Tutti ambiti che richiamano le sperimentazioni triennali di Sushin (acronomimo di SUstainable fiSH feeds INnovative ingredients), che hanno coinvolto 7 partners tra atenei e istituti di ricerca coordinati dall’Università di Udine. Lo scopo era quello di ricercare nuove formulazioni per mangimi destinati alle principali specie ittiche allevate in Italia (in particolare, spigola, trota e orata) alimentate con farine di insetti, crostacei, micro-alghe e sottoprodotti della macellazione avicola. I ricercatori hanno analizzato il valore nutritivo dei nuovi alimenti e di una nuova generazione di mangimi che li includono, monitorando la crescita dei pesci allevati, il loro benessere, la qualità e la sicurezza sanitaria dei pesci ottenuti. «Sushin ha già dimostrato che la transizione verso l’utilizzo di proteine alternative è percorribile. A fronte di una crescita del consumo ittico e dell’acquacoltura è essenziale valutare la sostenibilità del ciclo produttivo, soprattutto in un’ottica di competizione sulle materie prime tradizionali, spesso appannaggio del consumo umano o di altri allevamenti zootecnici», ha spiegato la dott.ssa Gloriana Cardinaletti dell’UniUD.

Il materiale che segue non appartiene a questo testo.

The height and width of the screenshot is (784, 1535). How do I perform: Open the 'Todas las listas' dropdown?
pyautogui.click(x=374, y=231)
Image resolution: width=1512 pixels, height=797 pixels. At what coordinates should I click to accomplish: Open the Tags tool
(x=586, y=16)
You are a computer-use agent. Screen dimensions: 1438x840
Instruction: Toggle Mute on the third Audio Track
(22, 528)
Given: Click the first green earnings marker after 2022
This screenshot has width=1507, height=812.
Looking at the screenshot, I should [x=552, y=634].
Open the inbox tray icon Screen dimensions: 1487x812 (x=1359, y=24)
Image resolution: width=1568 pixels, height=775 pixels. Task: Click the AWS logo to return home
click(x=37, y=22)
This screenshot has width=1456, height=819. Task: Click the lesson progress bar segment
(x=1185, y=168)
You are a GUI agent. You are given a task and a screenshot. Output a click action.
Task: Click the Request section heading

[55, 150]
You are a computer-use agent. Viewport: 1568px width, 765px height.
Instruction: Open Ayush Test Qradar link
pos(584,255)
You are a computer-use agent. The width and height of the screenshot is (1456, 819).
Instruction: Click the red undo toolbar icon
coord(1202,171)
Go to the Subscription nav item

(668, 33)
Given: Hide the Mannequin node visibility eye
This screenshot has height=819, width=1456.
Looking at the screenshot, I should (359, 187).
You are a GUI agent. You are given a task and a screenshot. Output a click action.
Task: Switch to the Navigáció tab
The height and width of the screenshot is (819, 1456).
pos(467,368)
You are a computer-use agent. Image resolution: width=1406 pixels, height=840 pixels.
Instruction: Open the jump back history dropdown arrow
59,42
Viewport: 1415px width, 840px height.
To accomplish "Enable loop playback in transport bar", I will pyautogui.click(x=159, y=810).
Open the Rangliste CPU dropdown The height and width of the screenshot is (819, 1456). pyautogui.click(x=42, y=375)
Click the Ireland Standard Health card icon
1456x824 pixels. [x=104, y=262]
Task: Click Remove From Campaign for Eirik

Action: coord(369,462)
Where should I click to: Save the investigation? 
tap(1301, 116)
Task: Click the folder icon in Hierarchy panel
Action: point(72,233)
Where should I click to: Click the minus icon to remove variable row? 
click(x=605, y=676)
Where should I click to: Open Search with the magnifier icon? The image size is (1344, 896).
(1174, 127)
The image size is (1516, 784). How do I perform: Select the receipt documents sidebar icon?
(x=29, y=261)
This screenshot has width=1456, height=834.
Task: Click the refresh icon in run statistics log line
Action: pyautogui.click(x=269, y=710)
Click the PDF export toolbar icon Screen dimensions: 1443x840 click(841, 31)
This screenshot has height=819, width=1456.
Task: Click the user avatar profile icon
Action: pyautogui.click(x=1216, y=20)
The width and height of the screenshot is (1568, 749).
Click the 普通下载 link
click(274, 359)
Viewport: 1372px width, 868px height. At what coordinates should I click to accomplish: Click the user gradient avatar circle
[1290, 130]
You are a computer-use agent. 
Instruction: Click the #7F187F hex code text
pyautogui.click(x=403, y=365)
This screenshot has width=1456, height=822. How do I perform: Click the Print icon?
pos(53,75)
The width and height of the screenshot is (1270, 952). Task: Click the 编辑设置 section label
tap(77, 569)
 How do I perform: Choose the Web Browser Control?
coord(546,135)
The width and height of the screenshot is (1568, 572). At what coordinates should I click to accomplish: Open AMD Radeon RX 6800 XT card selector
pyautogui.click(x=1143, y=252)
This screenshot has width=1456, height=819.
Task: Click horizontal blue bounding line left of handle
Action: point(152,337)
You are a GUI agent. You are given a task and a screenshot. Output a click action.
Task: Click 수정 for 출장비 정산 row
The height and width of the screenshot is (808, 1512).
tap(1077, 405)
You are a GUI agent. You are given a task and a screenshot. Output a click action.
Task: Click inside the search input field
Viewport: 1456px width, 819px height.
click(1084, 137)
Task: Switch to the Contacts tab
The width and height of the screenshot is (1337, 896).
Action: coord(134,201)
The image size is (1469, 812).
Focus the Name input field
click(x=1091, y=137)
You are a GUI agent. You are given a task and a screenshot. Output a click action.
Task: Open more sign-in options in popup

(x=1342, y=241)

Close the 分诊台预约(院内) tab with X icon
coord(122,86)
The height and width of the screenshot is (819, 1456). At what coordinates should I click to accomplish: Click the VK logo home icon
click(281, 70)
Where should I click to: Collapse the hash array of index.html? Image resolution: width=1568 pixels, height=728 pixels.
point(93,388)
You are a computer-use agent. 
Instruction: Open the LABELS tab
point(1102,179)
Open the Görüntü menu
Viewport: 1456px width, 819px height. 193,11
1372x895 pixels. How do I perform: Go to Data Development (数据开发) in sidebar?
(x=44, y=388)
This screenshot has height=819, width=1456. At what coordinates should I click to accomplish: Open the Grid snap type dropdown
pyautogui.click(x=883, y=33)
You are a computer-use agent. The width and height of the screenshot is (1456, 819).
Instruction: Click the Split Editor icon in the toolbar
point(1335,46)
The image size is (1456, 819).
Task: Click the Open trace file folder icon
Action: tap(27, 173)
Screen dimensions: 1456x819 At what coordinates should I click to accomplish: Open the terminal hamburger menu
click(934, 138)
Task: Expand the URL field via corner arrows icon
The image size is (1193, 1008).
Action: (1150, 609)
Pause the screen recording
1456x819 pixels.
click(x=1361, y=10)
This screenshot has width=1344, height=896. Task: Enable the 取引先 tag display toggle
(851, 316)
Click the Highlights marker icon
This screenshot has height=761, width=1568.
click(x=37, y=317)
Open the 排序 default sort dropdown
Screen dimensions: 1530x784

Con il Progetto Acquainnova quindi il mondo dell’acquacoltura tenta di fare un ulteriore passo in avanti lungo il percorso tracciato dall’agenda ONU 2030. «Questa attività di ricerca è in piena sintonia con il processo di transizione ecologica che sta affrontando la nostra società. Il Paese e le comunità chiedono risposte concrete. Per questo ritengo che l’approccio di Aquainnova possa portare a delle ricadute positive anche per altri comparti», ha affermato il prof. Edi Piasentier, direttore del Dipartimento Di4A dell’Università di Udine. Dello stesso avviso anche il dott. Biagio di Terlizzi, direttore aggiunto CIHEAM Bari: «Qualche mese fa abbiamo colto l’opportunità di collaborare insieme. Il tema dell’utilizzo degli insetti sembrava ancora lontano, ma in poco tempo è arrivato anche all’attenzione del mercato e degli utilizzatori intermedi e finali. Per l’acquacoltura potrebbe essere uno strumento di competitività e sviluppo, non solo in Italia».